How to complete this task:
Verbatim copy, pictures excluded: every line from the one with "Task: Expand the Kahoot! app dropdown" through the final line of the data below, and no other line.

Given entries:
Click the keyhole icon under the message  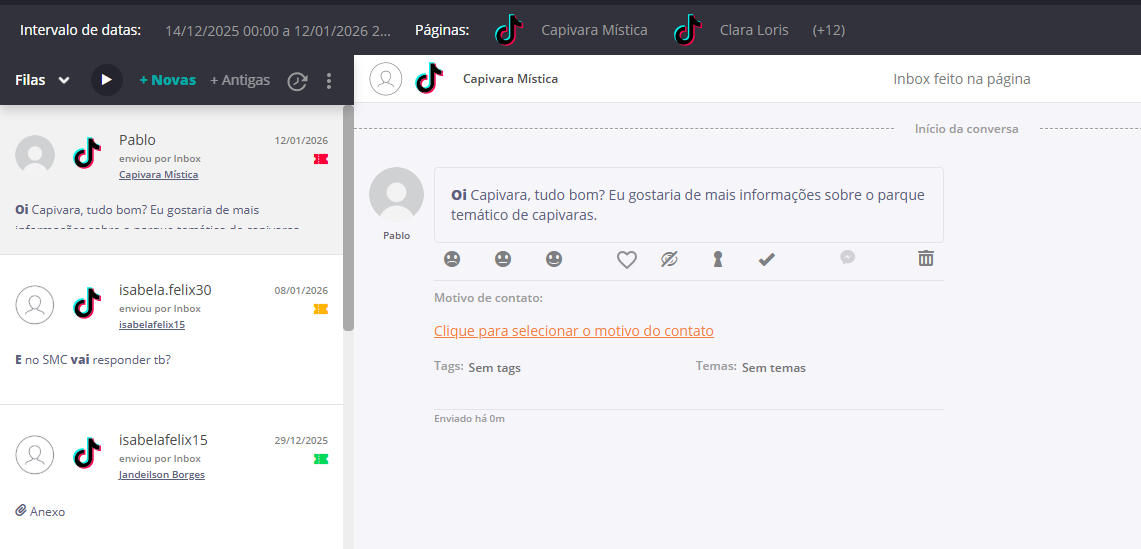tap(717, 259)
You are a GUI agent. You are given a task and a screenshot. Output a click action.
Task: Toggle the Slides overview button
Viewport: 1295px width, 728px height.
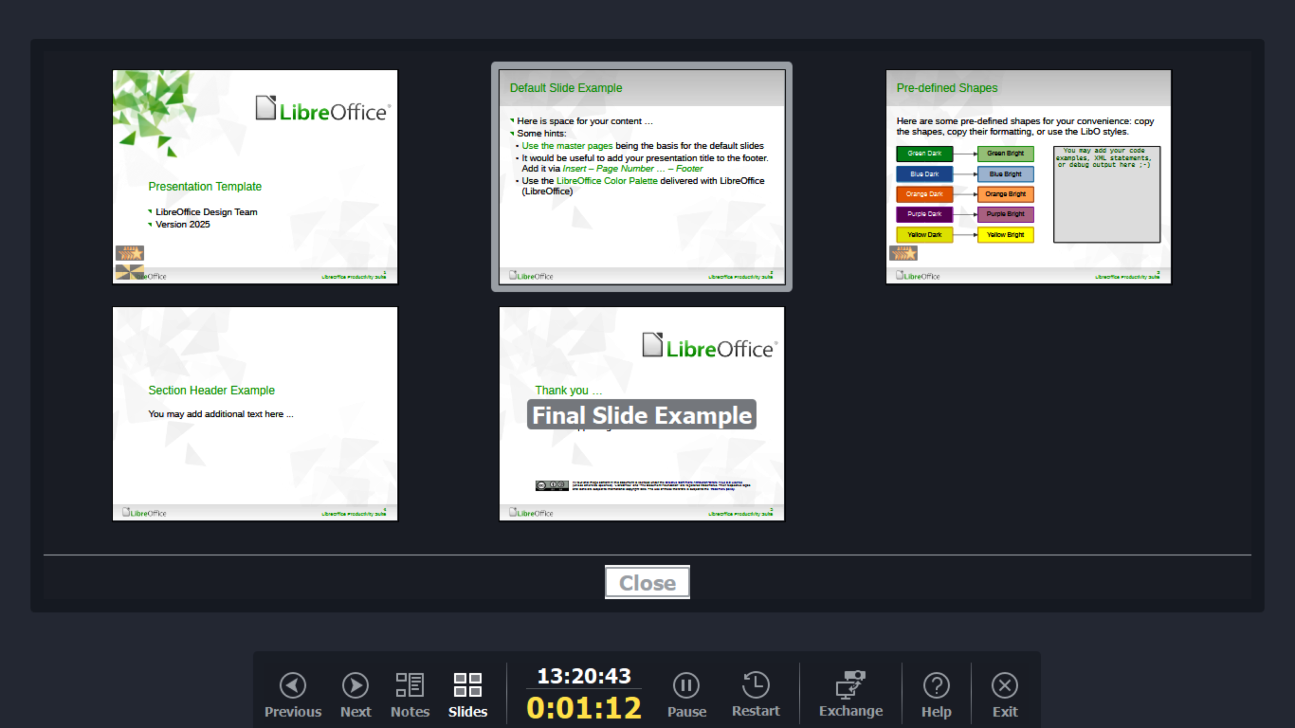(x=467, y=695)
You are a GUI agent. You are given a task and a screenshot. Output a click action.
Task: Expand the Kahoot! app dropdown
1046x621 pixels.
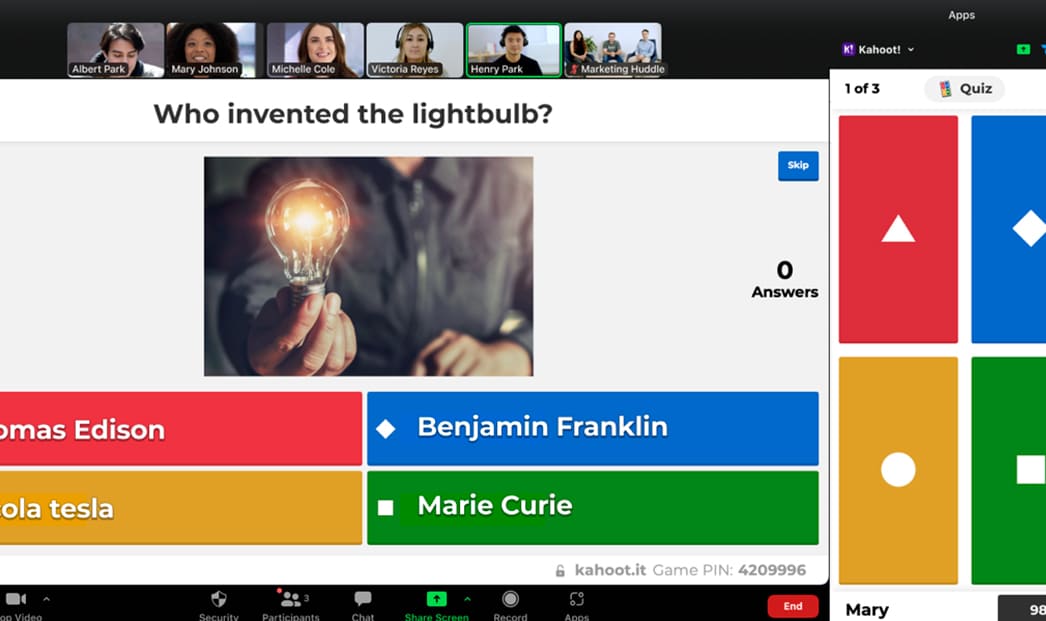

Output of the task:
Task: Expand the Kahoot! app dropdown
1046x621 pixels.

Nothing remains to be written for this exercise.